Le roi recula brusquement sur sa couche, légèrement paniqué par l'état si peu habituel de son esclave.
D'un mouvement lent, Dorgon dégaina ses deux armes et s'avança vers son ennemi, grimpant à son tour sur le matelas.
— Gardes ! cria le souverain.
— Non, non, gloussa l'elfe, pas la peine de les appeler, j'ai isolé tes appartements par un sort. Personne ne t'entendra crier et personne ne pourra ouvrir les portes.
Les yeux de l'astres s'écarquillèrent lorsqu'il comprit enfin de quoi il en retournait réellement ; la marque ne fonctionnait plus. Il était actuellement face à un Ilfégirin sans la moindre défense possible que sa magie.
— Ton Vala t'est inutile dans le cercle runique que j'ai créé, ajouta l'esclave, tu vas simplement crever comme tous tes sympathiques amis qui prenaient plaisir à nous salir.

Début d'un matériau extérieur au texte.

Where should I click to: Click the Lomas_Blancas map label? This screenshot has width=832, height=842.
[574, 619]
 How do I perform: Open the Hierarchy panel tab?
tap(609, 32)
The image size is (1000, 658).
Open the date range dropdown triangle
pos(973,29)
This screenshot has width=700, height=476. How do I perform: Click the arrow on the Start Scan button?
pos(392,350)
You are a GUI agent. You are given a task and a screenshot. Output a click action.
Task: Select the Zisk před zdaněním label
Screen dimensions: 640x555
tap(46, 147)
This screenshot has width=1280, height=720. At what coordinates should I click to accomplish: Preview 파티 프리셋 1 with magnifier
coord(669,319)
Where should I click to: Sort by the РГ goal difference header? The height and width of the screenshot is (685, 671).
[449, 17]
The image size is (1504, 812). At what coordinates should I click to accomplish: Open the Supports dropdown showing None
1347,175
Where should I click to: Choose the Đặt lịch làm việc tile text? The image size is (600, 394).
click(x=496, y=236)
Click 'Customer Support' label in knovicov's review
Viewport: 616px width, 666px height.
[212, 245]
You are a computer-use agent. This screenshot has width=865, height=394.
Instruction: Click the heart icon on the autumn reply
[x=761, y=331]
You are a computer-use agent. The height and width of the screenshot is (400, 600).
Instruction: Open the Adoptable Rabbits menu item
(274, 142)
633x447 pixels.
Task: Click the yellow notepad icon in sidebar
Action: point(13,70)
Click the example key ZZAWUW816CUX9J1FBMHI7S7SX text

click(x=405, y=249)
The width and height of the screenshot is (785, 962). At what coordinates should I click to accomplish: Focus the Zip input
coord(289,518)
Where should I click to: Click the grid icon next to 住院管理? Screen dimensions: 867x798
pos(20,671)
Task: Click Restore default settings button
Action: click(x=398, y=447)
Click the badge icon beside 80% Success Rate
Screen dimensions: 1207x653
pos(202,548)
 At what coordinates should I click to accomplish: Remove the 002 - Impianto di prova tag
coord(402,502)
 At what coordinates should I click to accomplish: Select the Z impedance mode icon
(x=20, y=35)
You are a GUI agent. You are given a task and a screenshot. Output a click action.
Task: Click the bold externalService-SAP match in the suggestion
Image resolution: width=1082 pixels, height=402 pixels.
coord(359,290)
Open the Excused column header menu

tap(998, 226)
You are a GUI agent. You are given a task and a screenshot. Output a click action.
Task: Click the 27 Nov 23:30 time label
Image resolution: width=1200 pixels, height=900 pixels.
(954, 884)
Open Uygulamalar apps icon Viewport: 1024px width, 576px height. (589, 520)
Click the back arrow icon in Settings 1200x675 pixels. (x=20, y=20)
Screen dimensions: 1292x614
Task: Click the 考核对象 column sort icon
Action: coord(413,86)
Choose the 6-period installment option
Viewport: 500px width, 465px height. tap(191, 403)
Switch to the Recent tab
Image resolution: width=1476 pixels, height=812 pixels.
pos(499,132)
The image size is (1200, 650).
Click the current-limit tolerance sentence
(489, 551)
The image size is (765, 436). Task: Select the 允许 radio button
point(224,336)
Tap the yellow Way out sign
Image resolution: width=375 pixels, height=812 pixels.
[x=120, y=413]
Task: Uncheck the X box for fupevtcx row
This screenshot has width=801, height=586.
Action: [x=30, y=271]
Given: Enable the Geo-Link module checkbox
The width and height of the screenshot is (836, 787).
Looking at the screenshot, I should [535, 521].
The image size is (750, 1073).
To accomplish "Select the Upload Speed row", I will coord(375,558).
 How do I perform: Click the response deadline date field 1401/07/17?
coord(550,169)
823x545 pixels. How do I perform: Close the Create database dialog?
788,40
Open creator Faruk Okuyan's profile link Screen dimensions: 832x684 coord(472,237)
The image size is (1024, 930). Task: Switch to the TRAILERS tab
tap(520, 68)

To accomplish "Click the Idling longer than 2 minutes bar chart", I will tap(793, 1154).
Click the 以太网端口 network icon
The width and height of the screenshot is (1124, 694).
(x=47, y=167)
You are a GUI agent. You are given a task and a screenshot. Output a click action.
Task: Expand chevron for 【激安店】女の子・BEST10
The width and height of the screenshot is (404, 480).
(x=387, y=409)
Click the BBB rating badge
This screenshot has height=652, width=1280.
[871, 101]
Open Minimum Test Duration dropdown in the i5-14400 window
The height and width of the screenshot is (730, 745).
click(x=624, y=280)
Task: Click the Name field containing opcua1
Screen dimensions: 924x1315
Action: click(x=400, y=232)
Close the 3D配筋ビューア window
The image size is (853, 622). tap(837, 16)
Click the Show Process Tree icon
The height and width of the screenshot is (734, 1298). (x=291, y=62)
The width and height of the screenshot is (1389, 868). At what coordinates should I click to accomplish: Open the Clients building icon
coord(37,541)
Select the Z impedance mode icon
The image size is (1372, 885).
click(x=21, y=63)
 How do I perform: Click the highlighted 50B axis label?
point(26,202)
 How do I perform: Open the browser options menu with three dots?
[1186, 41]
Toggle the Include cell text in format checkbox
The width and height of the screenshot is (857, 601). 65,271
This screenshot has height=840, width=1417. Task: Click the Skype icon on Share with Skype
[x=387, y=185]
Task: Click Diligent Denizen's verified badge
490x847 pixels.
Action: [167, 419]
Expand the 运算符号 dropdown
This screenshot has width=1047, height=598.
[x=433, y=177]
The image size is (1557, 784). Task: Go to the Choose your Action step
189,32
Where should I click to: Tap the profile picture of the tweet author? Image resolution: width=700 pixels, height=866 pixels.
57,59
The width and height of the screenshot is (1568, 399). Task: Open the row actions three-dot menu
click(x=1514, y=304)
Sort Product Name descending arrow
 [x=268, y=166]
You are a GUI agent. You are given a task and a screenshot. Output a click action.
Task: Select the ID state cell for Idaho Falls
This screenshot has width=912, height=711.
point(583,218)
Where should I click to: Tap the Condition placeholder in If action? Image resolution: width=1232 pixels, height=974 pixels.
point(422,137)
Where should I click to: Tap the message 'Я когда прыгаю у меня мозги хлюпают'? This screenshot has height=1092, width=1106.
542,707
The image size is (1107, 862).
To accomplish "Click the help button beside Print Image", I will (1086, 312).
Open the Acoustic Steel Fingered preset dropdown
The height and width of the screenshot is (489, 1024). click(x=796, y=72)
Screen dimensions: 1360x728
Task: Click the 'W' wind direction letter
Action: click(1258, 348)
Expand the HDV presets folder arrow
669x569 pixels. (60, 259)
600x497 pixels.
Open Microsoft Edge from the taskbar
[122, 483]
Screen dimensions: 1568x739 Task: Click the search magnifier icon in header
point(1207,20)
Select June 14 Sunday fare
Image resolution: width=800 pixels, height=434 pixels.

— Dorgon, tu ne vas pas...
— Quoi ? Te torturer avant de te tuer ? Bien sûr que je vais le faire !
Nilcalar sortit de son lit pour se précipiter vers la porte. Mais comme il le redoutait, elle était bel et bien verrouillée par un sort puissant. Une brûlure lancinante lui traversa brusquement le dos et il s'écroula sur le tapis.
Toute la folie du monde semblait s'être incarnée sur le visage du Tigre ; enfin, la fomentation de tant de vengeances prenaient fin dans la plus sombre barbarie.
— Je vais te faire sentir chaque viol que tu m'as fait subir, sale fils de pute, cracha-t-il, tu pourras me supplier comme tu voudras, mais cette fois-ci c'est moi qui décide entre nous.